I want to dig into the backup angle specifically, because Daniel raised an interesting scenario. He said, what if I just copy the entire Docker volume to another machine once a month or once every six months as a second level backup? File level backups are the primary strategy, but this would be the belt and suspenders approach. Does that make sense?
It depends entirely on the size and change rate of the volume. If it's a small config volume — a few hundred megabytes that barely changes — then a full tar copy every six months is completely reasonable. It's a blunt instrument, but for small data, blunt instruments work fine. The problem is when you apply that same thinking to a database volume that's growing by gigabytes per day.
Right, because you're not just transferring the whole thing once. You're transferring the whole thing every time, even if only a tiny fraction changed. For a large volume, that's wildly inefficient. And if you're doing it over the public internet, you're saturating your bandwidth for hours to move data that's ninety nine percent unchanged.
There's the consistency problem again. If you copy the volume while the container is running, you might get a corrupted backup. If you stop the container for the duration of the copy, you have downtime. For a six monthly backup, maybe you can schedule that downtime. But if you're doing it more frequently, it becomes untenable.
The smarter approach for backups is incremental. Tools like restic, borg, Duplicati — they do change detection, deduplication, and only transfer what's actually new. You still need to handle the consistency issue, usually by snapshotting or briefly pausing the container, but the transfer itself is efficient.
Restic is particularly good for this. It encrypts the backup, deduplicates across snapshots, and supports multiple backends — S three, SFTP, local filesystem. You can run it from the host against a bind mounted directory, or you can run it inside a container that has the volume mounted. The restore process is straightforward. It's not Docker native, but it's battle tested.
The downside of incremental backups is restore complexity. You need the full backup plus every incremental in sequence. If one incremental in the chain is corrupted, everything after it is lost. That's why people still do periodic full backups even with incremental strategies — it limits the blast radius of a corrupted incremental.
That's where Daniel's six monthly full volume copy might actually make sense as part of a larger strategy. Use restic for daily incrementals, but once every six months, take a full consistent copy of the volume and ship it to a different physical location. It's your break glass in case of emergency backup. The inefficiency is tolerable if it's rare.

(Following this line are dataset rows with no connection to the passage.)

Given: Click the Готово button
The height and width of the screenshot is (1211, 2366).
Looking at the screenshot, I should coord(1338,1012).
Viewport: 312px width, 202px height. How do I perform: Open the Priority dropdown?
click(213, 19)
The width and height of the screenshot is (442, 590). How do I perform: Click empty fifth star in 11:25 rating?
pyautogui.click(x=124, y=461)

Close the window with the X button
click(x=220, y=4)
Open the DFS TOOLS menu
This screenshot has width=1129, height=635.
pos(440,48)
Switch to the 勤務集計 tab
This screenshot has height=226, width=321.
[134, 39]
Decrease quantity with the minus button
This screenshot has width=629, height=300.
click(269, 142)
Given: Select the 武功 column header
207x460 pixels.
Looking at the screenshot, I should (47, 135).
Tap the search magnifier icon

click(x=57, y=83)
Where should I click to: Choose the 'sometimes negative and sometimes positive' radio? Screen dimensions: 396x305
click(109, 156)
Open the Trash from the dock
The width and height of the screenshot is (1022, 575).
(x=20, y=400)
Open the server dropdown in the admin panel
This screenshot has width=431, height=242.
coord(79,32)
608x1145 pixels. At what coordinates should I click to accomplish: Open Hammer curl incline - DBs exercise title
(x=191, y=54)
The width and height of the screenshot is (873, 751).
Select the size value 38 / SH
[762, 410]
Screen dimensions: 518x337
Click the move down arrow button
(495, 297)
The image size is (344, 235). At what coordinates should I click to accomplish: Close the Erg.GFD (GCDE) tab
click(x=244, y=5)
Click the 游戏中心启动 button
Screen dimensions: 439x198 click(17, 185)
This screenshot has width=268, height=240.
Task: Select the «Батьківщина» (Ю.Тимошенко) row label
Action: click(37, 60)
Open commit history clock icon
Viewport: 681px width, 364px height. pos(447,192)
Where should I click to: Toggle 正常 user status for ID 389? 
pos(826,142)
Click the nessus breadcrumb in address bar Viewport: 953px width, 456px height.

The answer to "should I copy the whole volume as a backup" is yes, but only if the volume is small or the copy interval is long, and only as a complement to incremental backups, not as your primary strategy. And you still have to stop the container or use database dump tools to get a consistent snapshot.
Let's talk about Docker Compose specifically, because Daniel mentioned moving entire environments. If you're using docker compose, you have additional friction around external volumes. To use a volume that persists after docker compose down, you have to create it manually with docker volume create, specify driver options, then declare it as external true in the compose file. It's a two step process that can't be fully defined in the YAML.
If you forget to create the volume before running docker compose up, it fails with an unhelpful error message. Or worse, if multiple projects use the same external volume name, you get collisions. It's one of those paper cuts that reminds you Docker Compose was designed for development, not production.
The workaround, again, is bind mounts. Instead of declaring a named volume, you mount a host path directly. That path is just a directory. It survives docker compose down, it's trivial to back up, and you can move it between hosts with rsync. The trade off is that you have to manage the directory permissions yourself, and it won't work on Docker for Mac or Docker for Windows without additional configuration because the host filesystem isn't directly accessible from the VM.
For Linux servers, bind mounts are the pragmatic choice. For cross platform development setups, named volumes with the local driver are simpler, but you pay for that simplicity when it's time to migrate.
There's one more angle I want to cover — docker context. It's not a data migration tool, but it does let you manage multiple Docker hosts from a single client. You can switch contexts and run commands against different daemons. It doesn't solve the volume portability problem, but it reduces the friction of managing multiple hosts. Combined with a shared NFS mount, you can effectively move workloads by redeploying containers on different hosts that all point to the same data.
Docker context plus NFS gets you part of the way there for stateless containers. But for stateful workloads, you're back to rsync and tar scripts.
That's the reality. Docker is a container runtime, not a data management platform. It never claimed to be. The frustration comes from the fact that it feels like it should be. The abstraction is so clean for compute that the gap on the data side is jarring.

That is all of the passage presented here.